What you have to do
This exercise calls for the whole listing to be given again exactly, without images.

------ Supplied information ------

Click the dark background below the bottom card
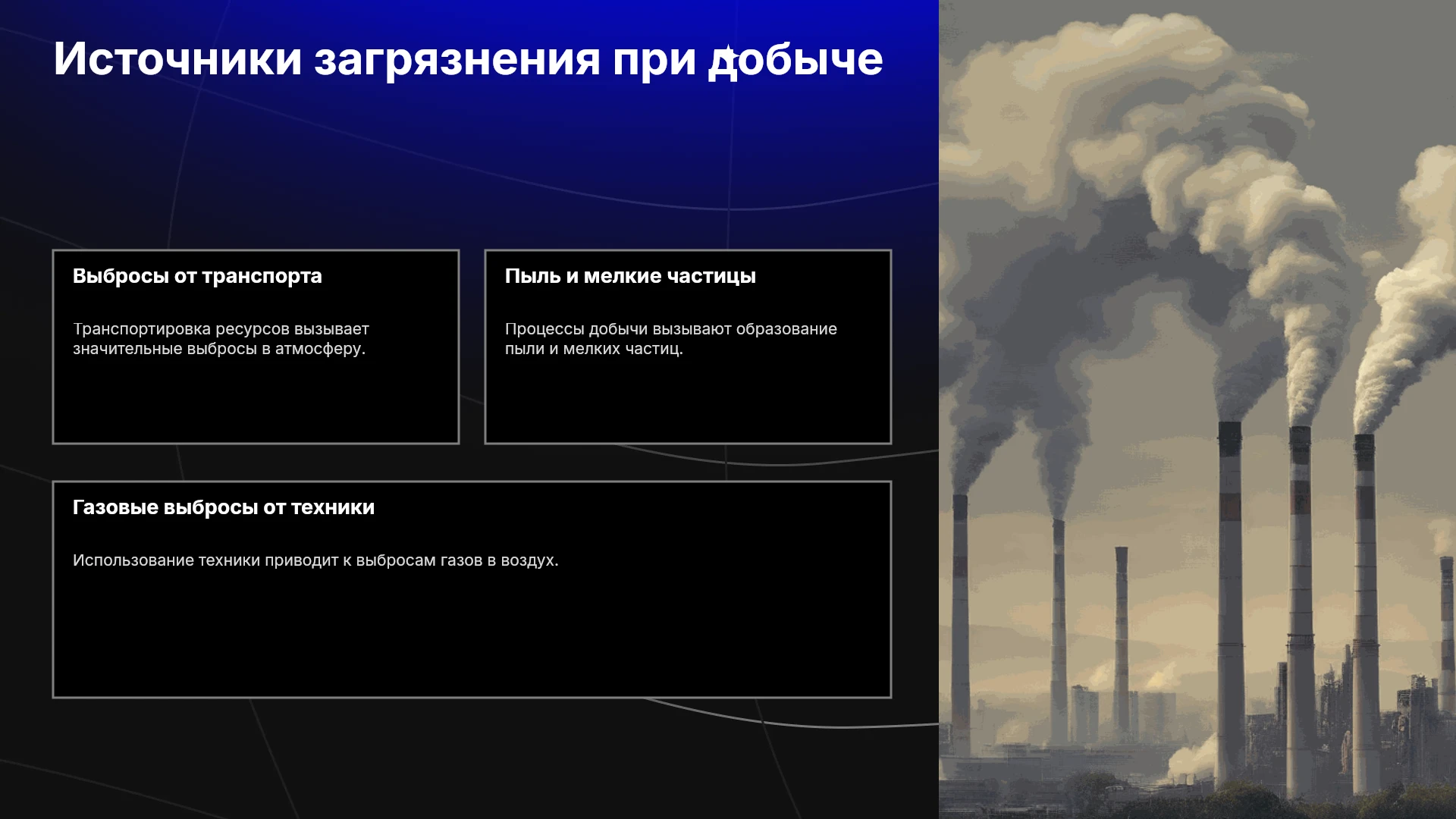Screen dimensions: 1456x819 (x=470, y=758)
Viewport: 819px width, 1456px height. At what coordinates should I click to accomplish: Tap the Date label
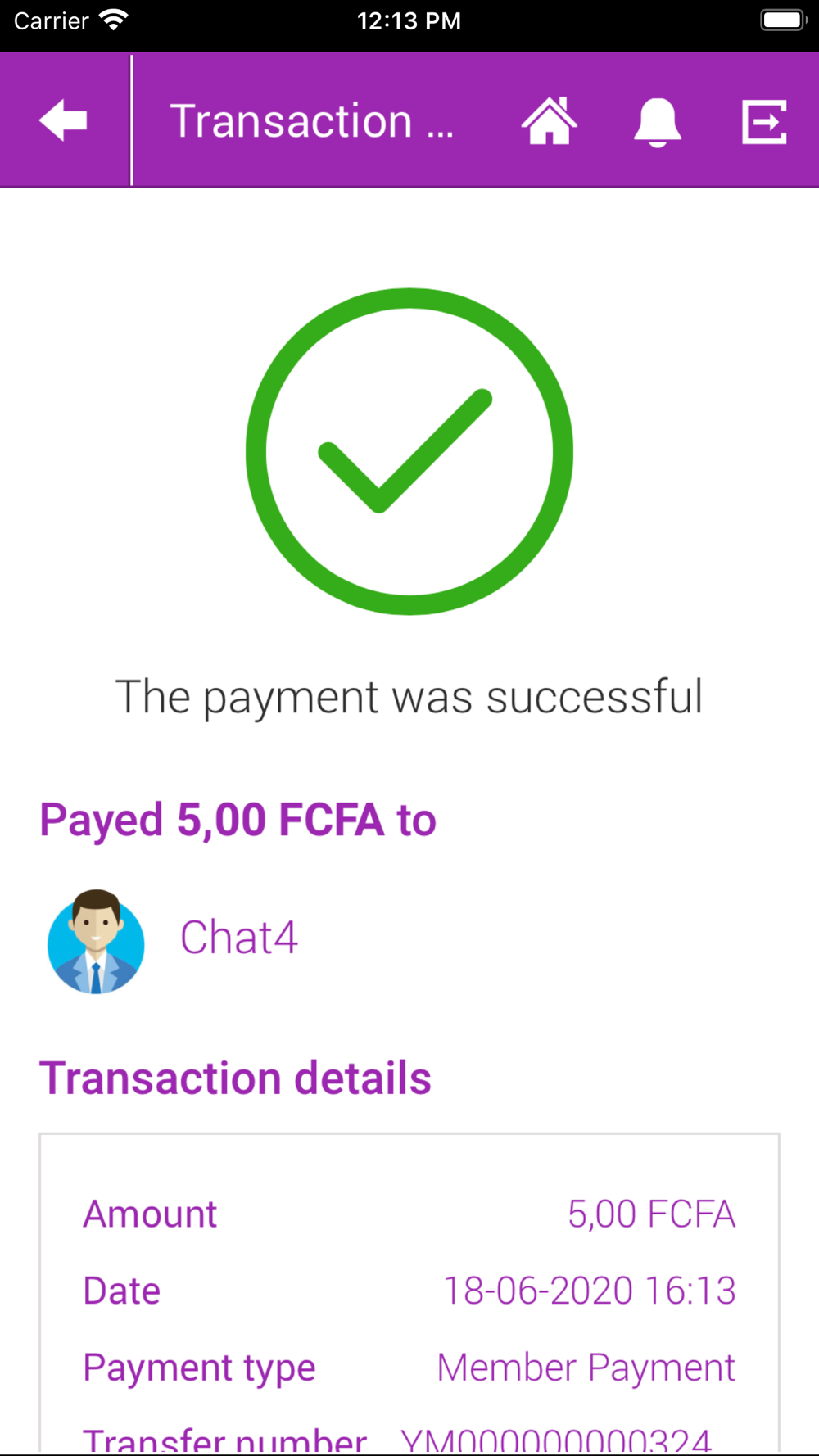click(x=121, y=1291)
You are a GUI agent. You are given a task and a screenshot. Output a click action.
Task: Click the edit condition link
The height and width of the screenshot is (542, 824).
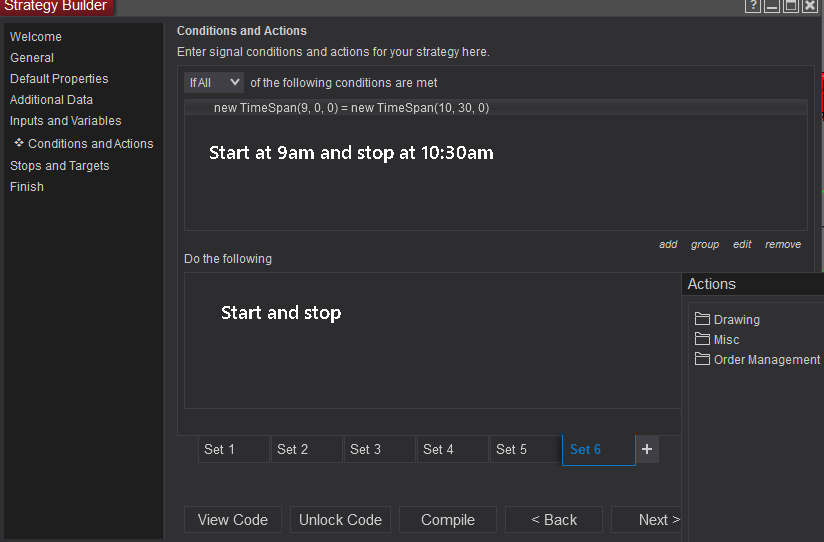742,244
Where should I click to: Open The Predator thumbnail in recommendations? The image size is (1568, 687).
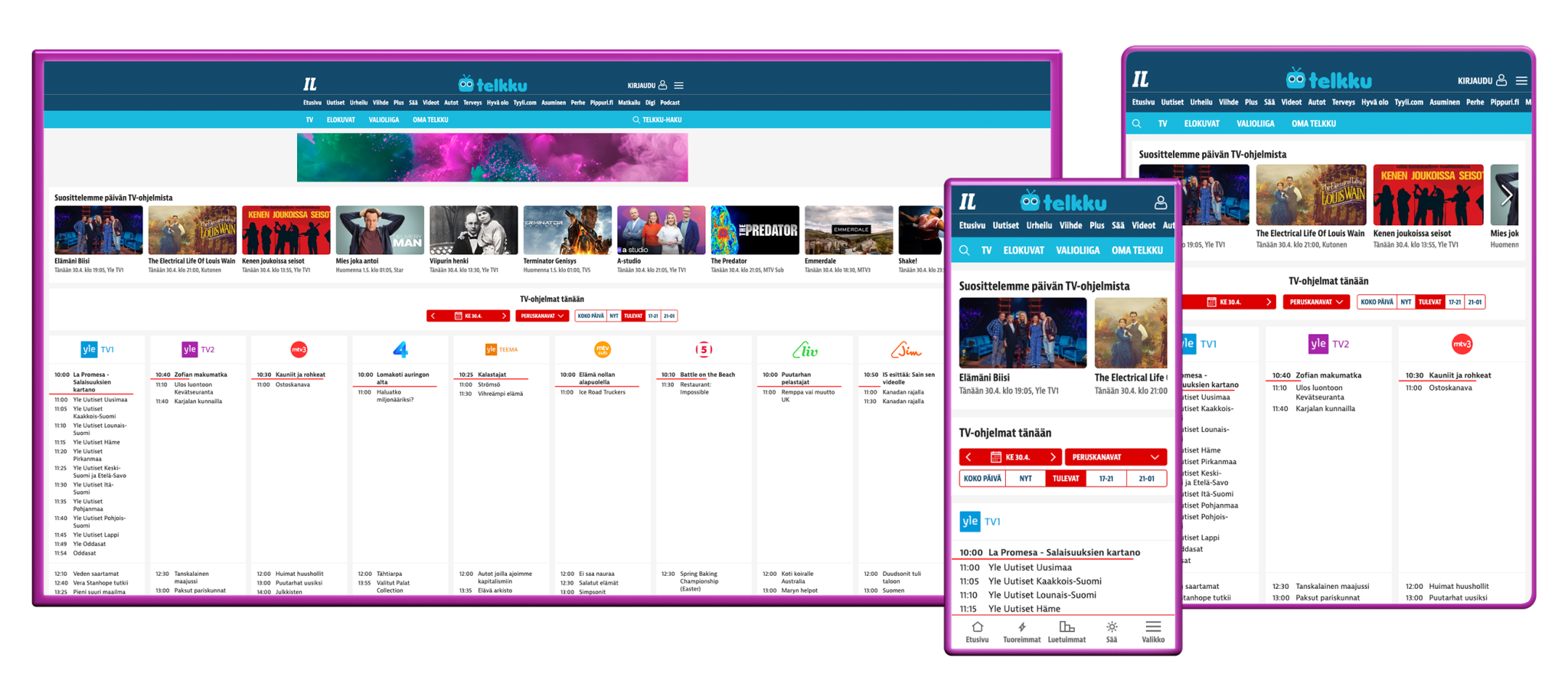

------

Result for this task
Click the dark background below the bottom card
Screen dimensions: 1456x819 (x=470, y=758)
Viewport: 819px width, 1456px height. At what coordinates should I click to accomplish: Tap the Date label
click(x=121, y=1291)
You are a GUI agent. You are given a task and a screenshot. Output a click action.
Task: Click the edit condition link
The height and width of the screenshot is (542, 824).
742,244
Where should I click to: Open The Predator thumbnail in recommendations? The image size is (1568, 687).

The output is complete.